Optimization and Deep Learning

astonzhang · June 29, 2020, 10:15pm

https://d2l.ai/chapter_optimization/optimization-intro.html

pdhimate · August 16, 2020, 12:32am

I do understand the concept of gradient with these examples but how do I relate these to a neural network for example. How do I compute gradients for a trained model and plot or check for exploding/vanishing gradients? What are the parameters in such a case?

Mark_Fayuan · August 21, 2020, 1:32am

HOw to understand gradient dscent

goldpiggy · August 21, 2020, 8:39pm

Hey @pdhimate, great questions! I hardly see anyone plat the gradients, but if you see your loss plot going to a wrong direction, it is highly likely that the weights parameters explode.
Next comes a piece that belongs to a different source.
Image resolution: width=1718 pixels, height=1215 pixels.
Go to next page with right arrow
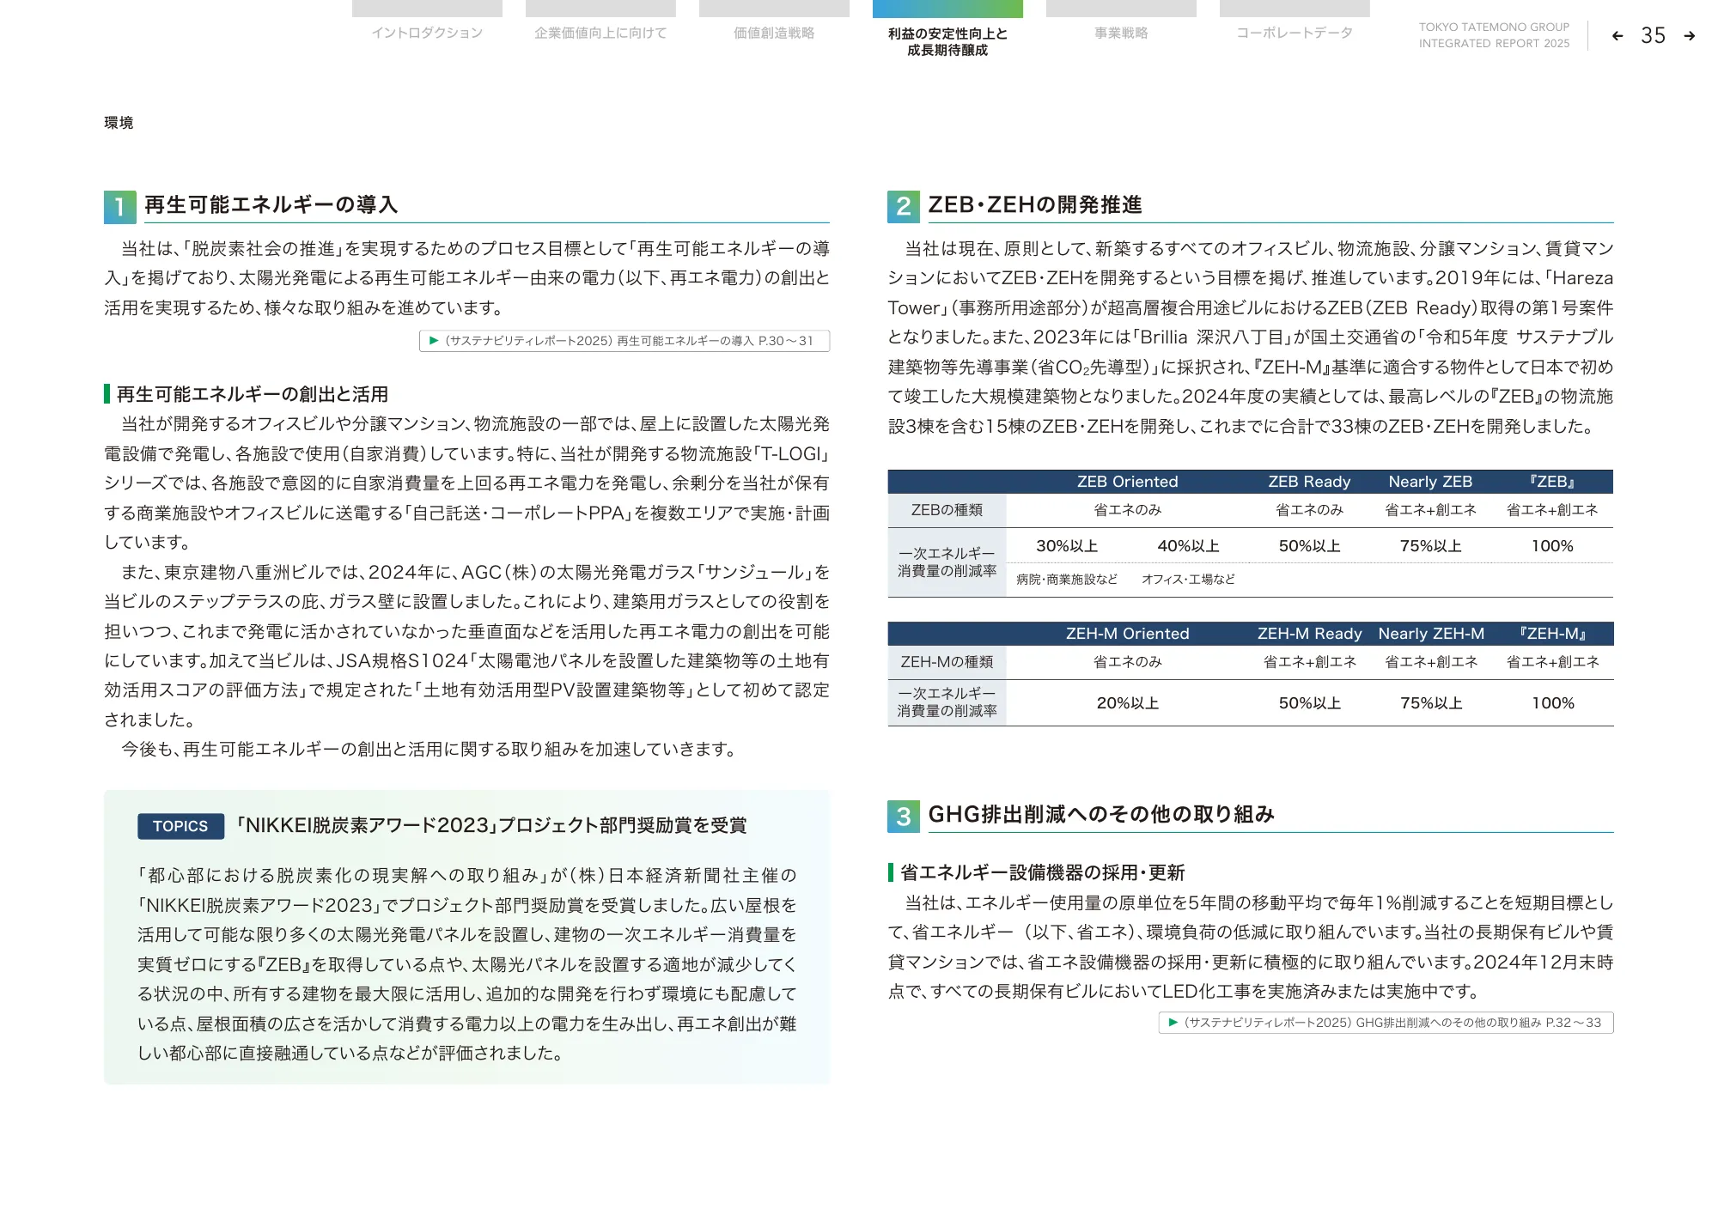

goldpiggy · August 21, 2020, 8:40pm

Hey @Mark_Fayuan, we elaborate gradient descent here.

pdhimate · August 22, 2020, 12:22am

Thank you. But I wanted to know which plot we are exactly checking when we look for exploding or vanishing gradients. I am basically stuck here: https://stackoverflow.com/questions/63514062/tensorflow-v2-gradients-not-shown-on-tensorboard-histograms

Tan_Phan · November 17, 2020, 6:27am

Dear All,
I do not understand the relationship between eigenvalues of Hessian Matrix with extremum.

When the eigenvalues of the function’s Hessian matrix at the zero-gradient position are all positive, we have a local minimum for the function.
When the eigenvalues of the function’s Hessian matrix at the zero-gradient position are all negative, we have a local maximum for the function.
When the eigenvalues of the function’s Hessian matrix at the zero-gradient position are negative and positive, we have a saddle point for the function.

Thank you!

Tan_Phan · November 17, 2020, 9:13am

I got the answer for it. (in part 11.2 Convexity)
Sorry for this incovenience!